Our recent research, published in Nature Communications, has led to the development of a deep reinforcement learning (DRL) framework called DIRAC. This framework has the ability to calculate spin glass ground states efficiently and directly. The advantages of DIRAC are numerous. To begin with, it outperforms existing thermal annealing methods in terms of accuracy. Additionally, it offers better scalability compared to other methods. Finally, DIRAC can be utilized to improve thermal annealing techniques, providing even better solutions.
The design of the DIRAC agent is based on the "Encoder-Decoder" framework. A graph neural network (GNN) is utilized to encode the lattice structure and spin glasses by repeating multiple iterations of message-passing, thereby capturing the long-range interactions between spins. During each iteration, the encoder performs edge-update and node-update operations consecutively. The decoder, which is a classical multilayer perceptron (MLP) with ReLU activation, uses the representations from the encoder to calculate a long-term gain prediction for each spin flip. The learnable parameters are updated using the n-step Q-learning algorithm.

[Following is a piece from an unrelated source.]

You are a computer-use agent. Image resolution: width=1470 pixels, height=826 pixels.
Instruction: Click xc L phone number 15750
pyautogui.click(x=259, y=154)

DIRAC was trained using small-scale spin glass instances and can be applied to larger ones. The technique of gauge transformation in Ising systems was employed during application, and several effective strategies were designed to search for spin glass ground states, including DIRAC^1, DIRAC^m, and DIRAC-enhanced annealing algorithms like DIRAC-SA and DIRAC-PT.
The results of our experiments have revealed several important and interesting findings. Firstly, for small Ising systems whose exact ground states can be calculated within an acceptable time, we found that DIRAC was able to find the ground states faster than other competitive baseline methods. Secondly, for large Ising systems where the exact ground states cannot be confirmed within an acceptable time, we found that DIRAC always achieved the lowest energy with the same number of initial configurations as the competition. Finally, an analysis of DIRAC's superior performance shows that it mimics human intelligence in solving the ground state problem. When faced with spin glass ground states, it learns to prioritize long-term gains over short-term satisfaction. With the anti-ferromagnetic Ising model, it exhibits remarkable foresight by making smart moves each time.
Moreover, we evaluate DIRAC's exceptional performances across a range of scenarios including varying coupling distributions (Gaussian, Bimodal, and Uniform), topological structures (trees, loopy trees, and lattices), difficulty levels, and spin glass models (Edwards-Anderson and Sherrington-Kirkpatrick).
Not only is DIRAC highly effective, it is also computationally efficient with better scalability than other methods. Additionally, DIRAC can be easily accelerated with a GPU, unlike other methods.
Multiple studies have demonstrated that numerous NP-hard problems can be expressed through Ising formulations. As such, we applied DIRAC to solve the max-cut problem, a well-known example of the mapping between Ising spin glasses and NP-hard problems, and found that DIRAC consistently outperforms other max-cut solvers.
In the future, advancements in deep graph representation may lead to the design of a more effective encoder, and the development of reinforcement learning techniques may enhance the training process. These advancements have the potential to further improve DIRAC's performance in finding the ground states of Ising spin glasses. The utilization of gauge transformation in DIRAC and the integration of DIRAC with annealing-based methods may also inspire other physics-guided AI research. Our current framework is only the beginning of this exciting journey.